I actually think the choice for most people is between watching Forest (other football clubs are available, apparently) & giving up on football altogether. That’s a perfectly logical decision, but don’t be under any illusion that the football machine will even notice; there are plenty more where we come from (& the money men don’t give a flying fuck whether they’re from Sneinton, Tokyo or Lagos). If the “atmosphere” ever declines to the point where the TV companies are bothered, they’ll just pipe some crowd noise in.
Incidentally, this is why I think Tricky’s talk of “community assets” is beyond naive. Top level clubs haven’t been community assets for at least half a century - any more than they’ve been “clubs” (though they still use that term). [Forest were the last genuine club, many years after most had changed, but that stopped sharpish when Clough started winning European Cups (& the board & members realised just how much personal financial risk there was when building what is now the Clough Stand)].
In an ideal world I 100% agree with Tricky, but we’re way, way too late & have zero power.
We can either rail against it or cough up & enjoy the football. I don’t like it, but I made peace with it some time ago… & for much of our long sojourn in Divs 2 & 3 I strongly suspected that (assuming we ever made it back up), there would come a time when the implications of it all worked their way through to the fans. And Lo…
Although, I do think if we're going down the US sports model the remainder of the English pyramid should consider breaking away from the Premier League.
Maybe, though the challenge will lie in deciding the cut-off point. There are probably at least 30 clubs outside the PL at the moment who think they have a realistic chance of doing well enough to get some of that PL bunce at some point soon. If they break away, those clubs can forget that for all time. For the likes of Preston, Bolton, the 2 Sheffield clubs, the Baggies, Norwich, Leicester, Derby, Ipswich, Saints & so on, I’m not sure that’s going to be a pill they want to swallow. And even clubs like Wigan, Hull & Bradford - dammit, even Swindon & Carlisle - have recent enough periods of success for their fan base to think it can come around again.
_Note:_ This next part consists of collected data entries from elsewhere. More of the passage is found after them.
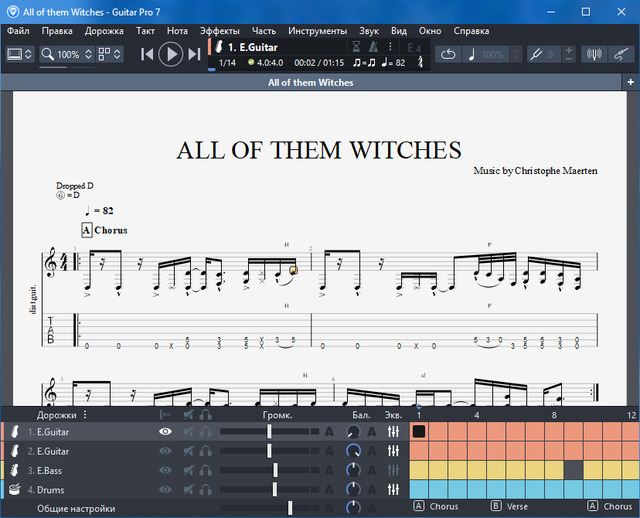Image resolution: width=640 pixels, height=518 pixels.
Task: Open the Эффекты menu
Action: (x=219, y=31)
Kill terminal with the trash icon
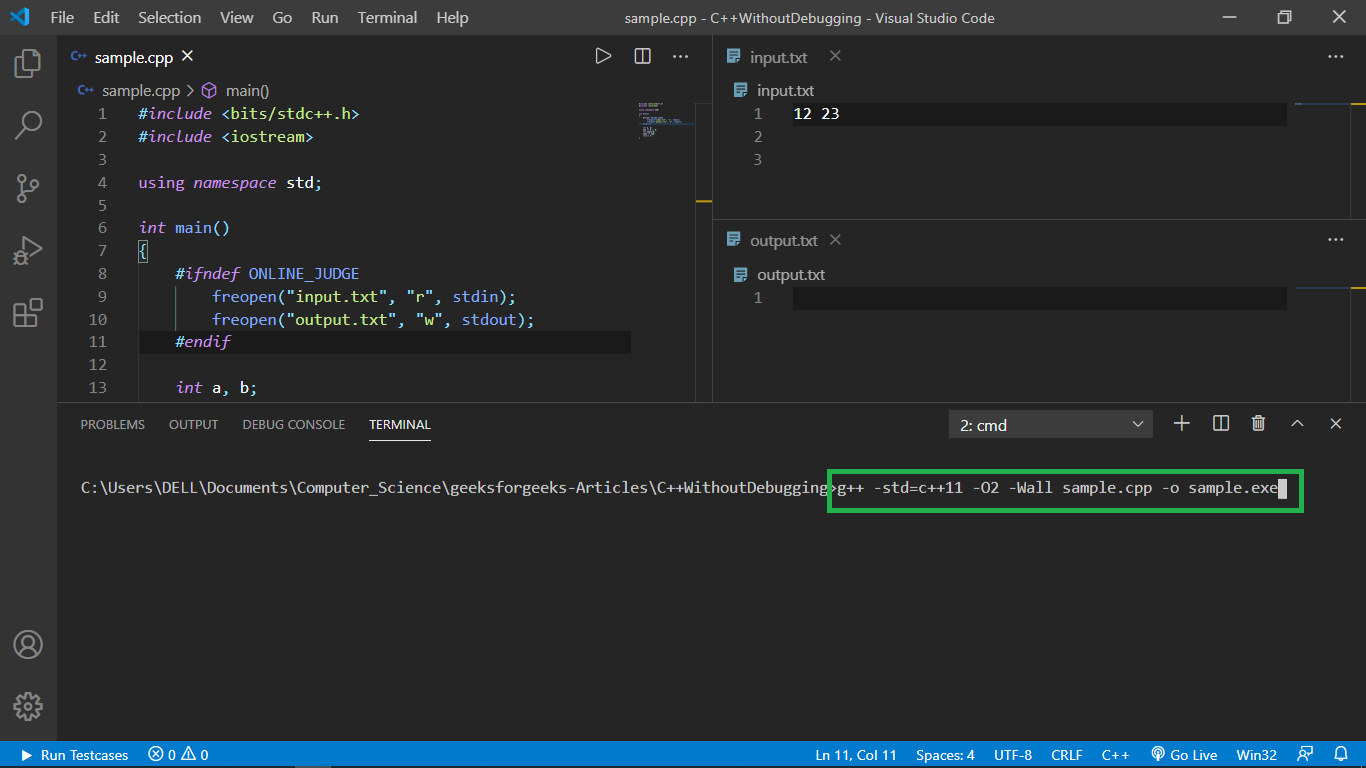The width and height of the screenshot is (1366, 768). point(1258,424)
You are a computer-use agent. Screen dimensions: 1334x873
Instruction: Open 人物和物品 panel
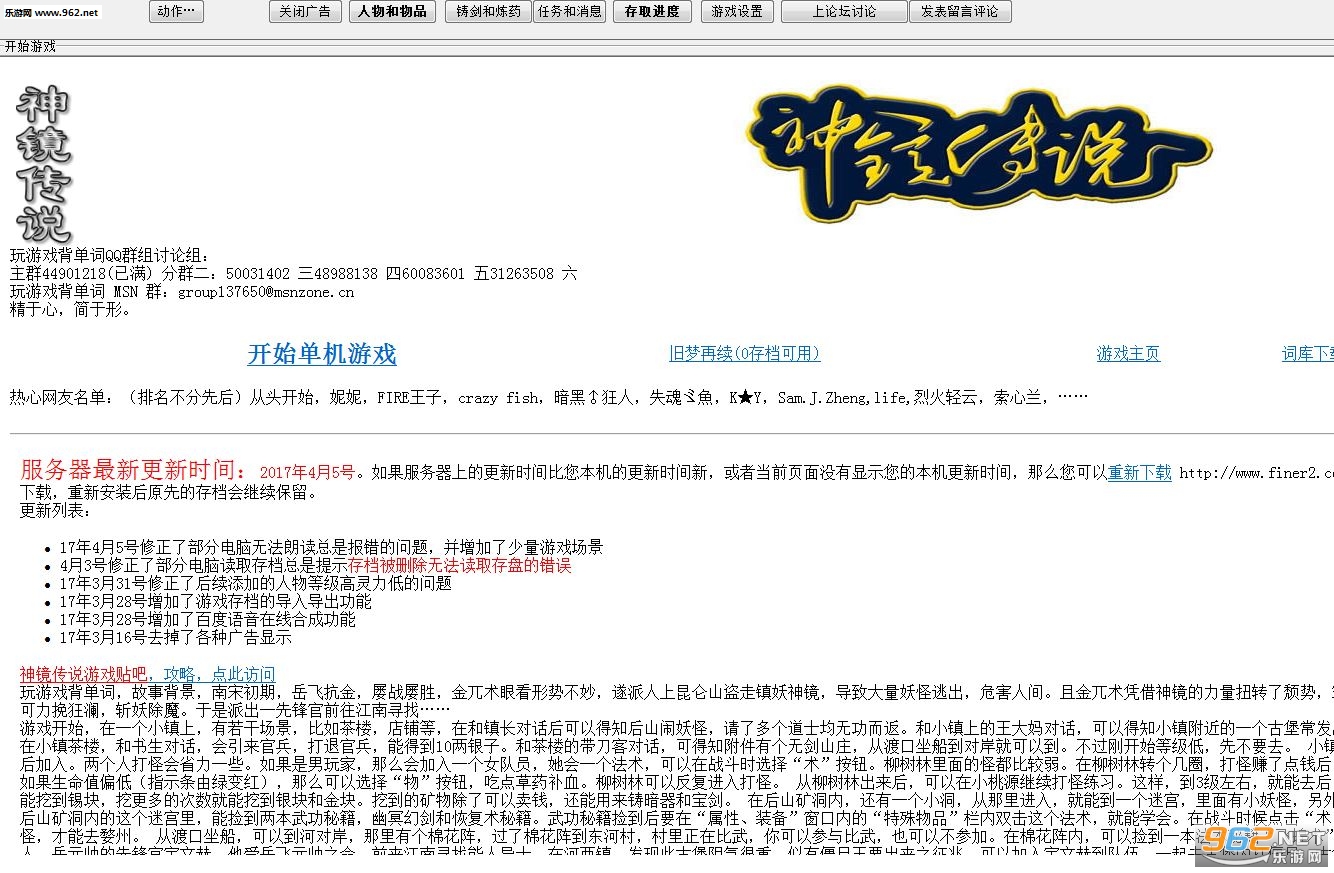(392, 12)
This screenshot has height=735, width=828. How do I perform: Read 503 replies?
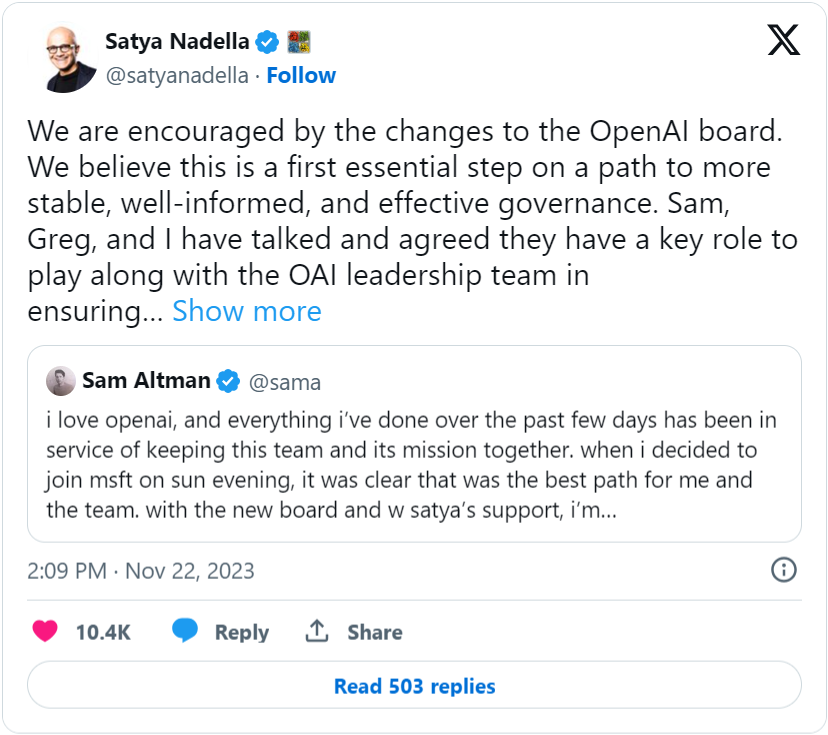coord(414,686)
And that’s before you get to the “fairytales” of Wrexham & Birmingham City. Those Americans have not poured so much money in so they can be happy at the top of the Championship (any more than Marinakis did). They 100% want the Premier League - Blues are talking about a new 50,000 seat stadium; they’re not going to need that for games against Walsall & the Baggies.
Would we have voted to break away 6 or 7 years ago? I very much doubt it.
Plus if the lower leagues were to break away, a lot of clubs would go bust because TV revenue would collapse (remember the impact of ITV Digital?) & “solidarity payments” (or whatever the risible trickle-down stuff from the PL is called nowadays) would stop. But the bills would not.
A revived Super-League, with the rich clubs breaking away to try to secure a yet more secure source of mega-money, is if anything more likely than the lower leagues breaking away.